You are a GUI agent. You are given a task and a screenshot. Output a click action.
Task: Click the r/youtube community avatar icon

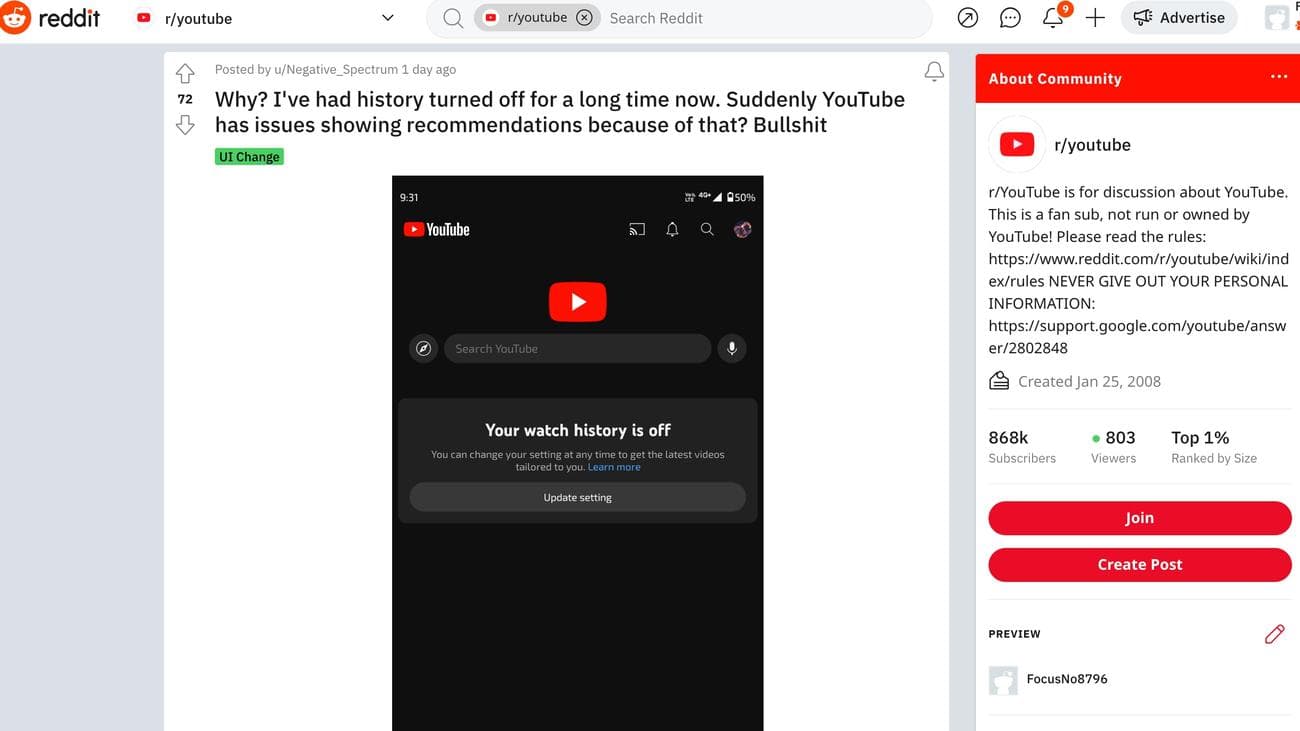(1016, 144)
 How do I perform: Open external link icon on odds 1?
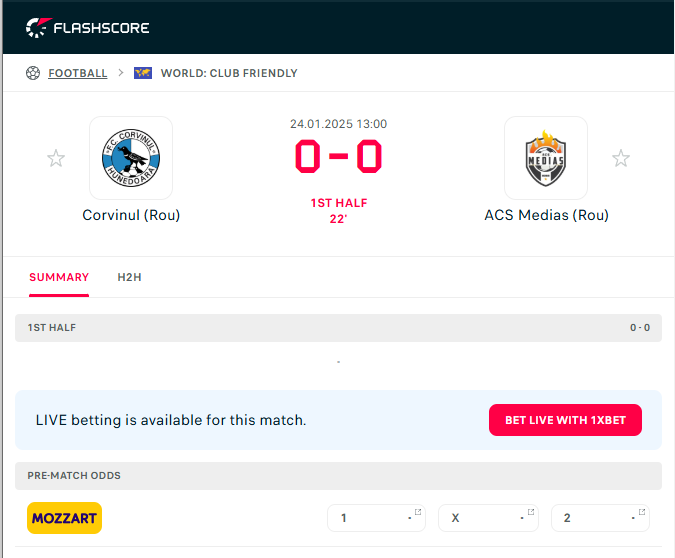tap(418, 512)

—————

YOUR OBJECTIVE:
Reproduce every line above exactly as written, omitting the images.

EXERCISE RESULT:
You are a GUI agent. You are given a task and a screenshot. Output a click action.
Task: Click the r/youtube community avatar icon

(1016, 144)
 How do I perform: Open external link icon on odds 1?
tap(418, 512)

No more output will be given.